For many companies, the question is no longer whether to use open-source tools, but rather how to implement them with the appropriate governance and controls. Have security concerns been accounted for? How does one effectively institute controls over bad code? Are there legal implications for using open-source software?
Open Source Security Risks
Open-source software is not inherently more or less prone to malicious code injections than proprietary software. It is true that anyone can push a code enhancement for a new version, and it may be possible for the senior contributors to miss intentional malware. However, in these circumstances, open source has an advantage over proprietary, coined in 1999 by Eric S. Raymond as Linus’s Law: “Given a large enough beta-tester and co-developer base, almost every problem will be characterized quickly and the fix obvious to someone.” It is unlikely that a deliberate security error goes unnoticed by the many pairs of eyes on each release. However, security issues persist.
Open-Source Security – An Example
Debian, a Unix-like computer operating system, was one of the first to be based on the Linux kernel. Like many systems, it utilizes OpenSSL, a software library that provides an open-source implementation of the Secure Sockets Layer (SSL) protocol, commonly used by applications that require secure communications over a network.

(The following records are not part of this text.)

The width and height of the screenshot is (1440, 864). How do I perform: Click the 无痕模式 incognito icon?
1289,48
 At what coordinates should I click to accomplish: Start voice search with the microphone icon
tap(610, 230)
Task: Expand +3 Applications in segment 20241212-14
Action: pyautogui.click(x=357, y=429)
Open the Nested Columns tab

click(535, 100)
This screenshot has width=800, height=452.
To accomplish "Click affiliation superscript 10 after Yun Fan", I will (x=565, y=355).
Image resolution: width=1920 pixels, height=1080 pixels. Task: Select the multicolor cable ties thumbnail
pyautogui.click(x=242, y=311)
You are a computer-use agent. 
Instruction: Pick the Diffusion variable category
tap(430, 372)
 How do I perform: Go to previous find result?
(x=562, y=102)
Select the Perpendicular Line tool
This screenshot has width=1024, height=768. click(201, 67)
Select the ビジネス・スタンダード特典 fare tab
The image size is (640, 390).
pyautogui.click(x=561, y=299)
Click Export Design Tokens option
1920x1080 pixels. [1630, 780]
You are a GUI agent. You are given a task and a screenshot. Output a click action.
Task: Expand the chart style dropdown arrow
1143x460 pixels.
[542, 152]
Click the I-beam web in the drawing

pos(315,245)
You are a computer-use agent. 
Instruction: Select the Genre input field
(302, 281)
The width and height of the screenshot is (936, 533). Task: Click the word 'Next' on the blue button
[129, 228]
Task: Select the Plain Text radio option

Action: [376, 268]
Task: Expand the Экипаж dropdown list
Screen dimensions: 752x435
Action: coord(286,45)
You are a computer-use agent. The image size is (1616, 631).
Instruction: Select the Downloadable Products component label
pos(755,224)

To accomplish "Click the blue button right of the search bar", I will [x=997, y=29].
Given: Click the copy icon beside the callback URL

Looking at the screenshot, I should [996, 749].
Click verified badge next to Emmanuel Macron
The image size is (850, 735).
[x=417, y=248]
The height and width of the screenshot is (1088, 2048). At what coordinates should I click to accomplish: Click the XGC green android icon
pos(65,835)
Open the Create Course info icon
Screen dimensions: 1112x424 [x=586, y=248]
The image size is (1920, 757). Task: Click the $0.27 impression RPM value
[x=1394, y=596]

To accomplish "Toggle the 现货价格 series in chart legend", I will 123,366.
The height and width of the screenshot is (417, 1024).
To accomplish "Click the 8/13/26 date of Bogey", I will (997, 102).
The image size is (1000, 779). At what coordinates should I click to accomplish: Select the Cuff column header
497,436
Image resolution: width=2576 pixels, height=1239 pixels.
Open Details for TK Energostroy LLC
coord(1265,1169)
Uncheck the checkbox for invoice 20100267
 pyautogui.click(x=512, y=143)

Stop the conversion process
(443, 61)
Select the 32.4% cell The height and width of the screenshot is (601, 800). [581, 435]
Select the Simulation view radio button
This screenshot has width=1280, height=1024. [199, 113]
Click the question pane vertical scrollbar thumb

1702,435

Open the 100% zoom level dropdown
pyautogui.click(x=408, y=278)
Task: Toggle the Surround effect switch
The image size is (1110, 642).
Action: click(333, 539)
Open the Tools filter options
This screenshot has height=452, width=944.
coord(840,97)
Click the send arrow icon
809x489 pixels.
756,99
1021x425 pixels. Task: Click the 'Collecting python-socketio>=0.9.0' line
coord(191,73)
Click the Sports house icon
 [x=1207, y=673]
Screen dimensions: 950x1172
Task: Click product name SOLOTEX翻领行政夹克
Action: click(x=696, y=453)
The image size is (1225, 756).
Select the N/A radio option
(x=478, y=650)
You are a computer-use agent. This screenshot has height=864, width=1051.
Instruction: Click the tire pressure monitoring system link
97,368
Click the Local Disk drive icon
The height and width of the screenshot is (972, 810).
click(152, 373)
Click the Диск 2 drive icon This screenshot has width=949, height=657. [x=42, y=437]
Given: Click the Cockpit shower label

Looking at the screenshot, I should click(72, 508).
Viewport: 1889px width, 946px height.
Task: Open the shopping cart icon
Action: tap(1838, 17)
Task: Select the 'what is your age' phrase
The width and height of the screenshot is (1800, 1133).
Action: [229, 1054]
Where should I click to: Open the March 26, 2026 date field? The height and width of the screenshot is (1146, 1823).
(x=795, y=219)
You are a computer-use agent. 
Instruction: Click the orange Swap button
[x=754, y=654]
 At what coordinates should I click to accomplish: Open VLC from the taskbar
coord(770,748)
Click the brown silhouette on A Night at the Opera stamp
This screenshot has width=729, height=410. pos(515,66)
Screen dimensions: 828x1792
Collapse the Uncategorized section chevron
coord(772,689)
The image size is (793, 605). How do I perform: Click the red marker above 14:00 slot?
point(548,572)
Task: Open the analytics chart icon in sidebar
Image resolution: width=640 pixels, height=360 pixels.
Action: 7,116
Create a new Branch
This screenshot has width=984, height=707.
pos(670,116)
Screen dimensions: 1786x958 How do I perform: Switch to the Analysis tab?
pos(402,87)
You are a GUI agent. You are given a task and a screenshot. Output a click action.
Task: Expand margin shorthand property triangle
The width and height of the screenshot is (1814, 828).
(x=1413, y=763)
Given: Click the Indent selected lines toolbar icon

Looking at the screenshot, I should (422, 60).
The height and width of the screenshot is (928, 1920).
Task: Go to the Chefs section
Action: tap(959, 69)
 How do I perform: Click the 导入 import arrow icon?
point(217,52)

In 2006, a snippet of code was removed from Debian’s OpenSSL package after one of the contributors found that it caused runtime warnings generated by other packages. After the removal, the pseudorandom number generator (PRNG) generated SSL keys using only the process ID (in Linux, a number up to 32,768) to the exclusion of all other random data. Since a relatively small number of values was used, the keys created over a period of almost two years were too predictable to be used securely. Users became aware of the issue 20 months after the bug was introduced, leading to costly security resolutions for companies and individuals who relied on Debian’s OpenSSL implementation.[1]
OpenSSL was again the subject of negative attention when a bug dubbed ‘Heartbleed’ was introduced to the code in 2012 and disclosed to the public in 2014. A fixed version of OpenSSL was released on the same day the issue was announced. More than a month after the release, however, 1.5% of the 800,000 most popular affected websites were still vulnerable to the security bug. [2]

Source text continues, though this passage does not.